A couple of weeks ago, we relayed the news that former Cincinnati Bengals wide receiver and kick returner, Glenn Holt, was going to help out with coaching duties during minicamp. The team wanted to lean on their former player to help them out with the wide receivers, as well as with special teams in the return game. Holt did in fact help out during last week's sessions and caught up with Geoff Hobson of Bengals.com to talk about a variety of subjects.
Aside from taking a stroll down memory lane about his Bengals career with special teams coach Darrin Simmons, Holt chimed in on the Bengals current receiving group. If you remember, Holt was a member of the brash Bengals receiving group of the mid-2000s comprised of Chad Ochocinco, T.J. Houshmandzadeh and Chris Henry. While the group was statistically productive, they never led the team to a championship and that underachievement still stings Bengals fans a half-decade later.
But, Holt notices a difference in the current crop of Bengals receivers.
Holt told Hobson:
"This is a great group of guys. I was with a great group," Holt says. "But I'm talking about these guys are for each other. When I was here I had Chad, T.J, Chris Henry, but it was different the way the group was. We were all talented, but it was just different as far as the goals we wanted to do. This is a young group."
The knock on that group from the mid-2000s was the desire to collect Pro Bowls in stead of Super Bowl rings and making sure that each got their fair share of stats to point to with their next contract.
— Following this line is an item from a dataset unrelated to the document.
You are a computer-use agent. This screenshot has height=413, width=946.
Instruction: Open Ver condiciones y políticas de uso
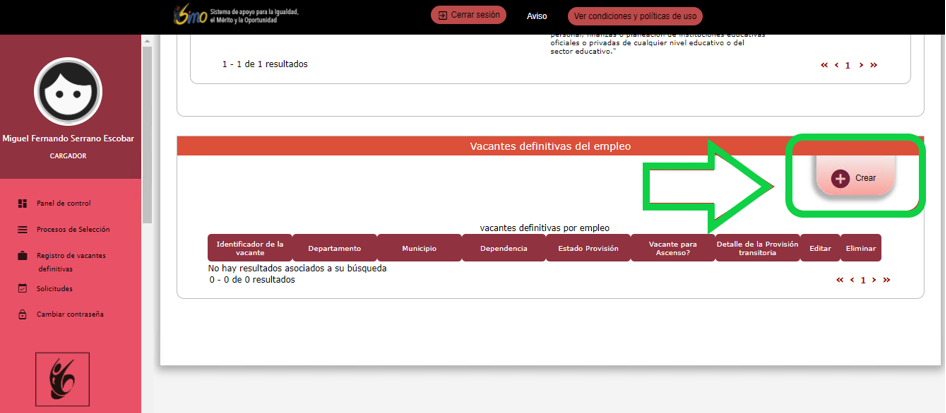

It's likely that these types of attitudes helped lead Carson Palmer to his trade demand because he saw the selfishness of the group. Holt tiptoed around that particular subject, but noted that the things that the previous group obsessed over aren't the same goals that this current young group has.
"I wouldn't say they were more individual guys," Holt says of his old crew. "I don't know if we had visions. We never talked about Super Bowls or things like that. These guys, they get upset if they drop the ball. They talk to each other. It's a great group. It's just different."
It's hard to say what specifically has sparked the change in the group. You could say it's a bit of a "chicken or the egg" argument, where one can point at the organizational changes made by head coach Marvin Lewis and Co. Then again, you could point to the draft philosophy and point to "team guys" like quarterback Andy Dalton's and receiver A.J. Green's leadership of the offense.
Most would agree that the overall receiver group from top to bottom of the mid-2000s was more athletically gifted and talented than the current crop. It's this group's work ethic, focus and team mentality that makes them rival that talented group from a few years back. This year's group has a lot to prove (including their budding star in Green to prove that his rookie year wasn't a fluke), and while they may not be as athletic as the previous group to this point, their desire to win could trump other shortcomings.